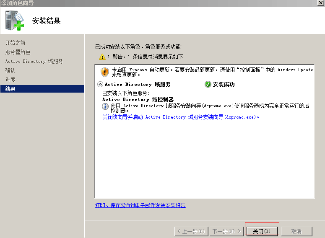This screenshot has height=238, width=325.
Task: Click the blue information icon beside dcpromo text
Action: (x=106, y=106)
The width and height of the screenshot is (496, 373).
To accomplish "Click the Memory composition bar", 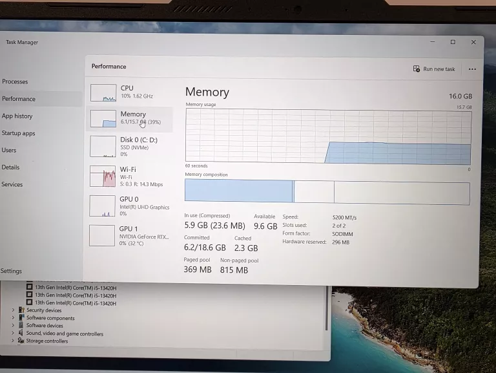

=======

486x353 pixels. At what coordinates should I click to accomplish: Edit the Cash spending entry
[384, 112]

=======

● Task requirements
Return the stretch of data that begins with the line showing "The width and" and goes on through the line showing "the Memory composition", exactly, with pictures removed.

● Answer to the exercise
The width and height of the screenshot is (496, 373).
To accomplish "Click the Memory composition bar", 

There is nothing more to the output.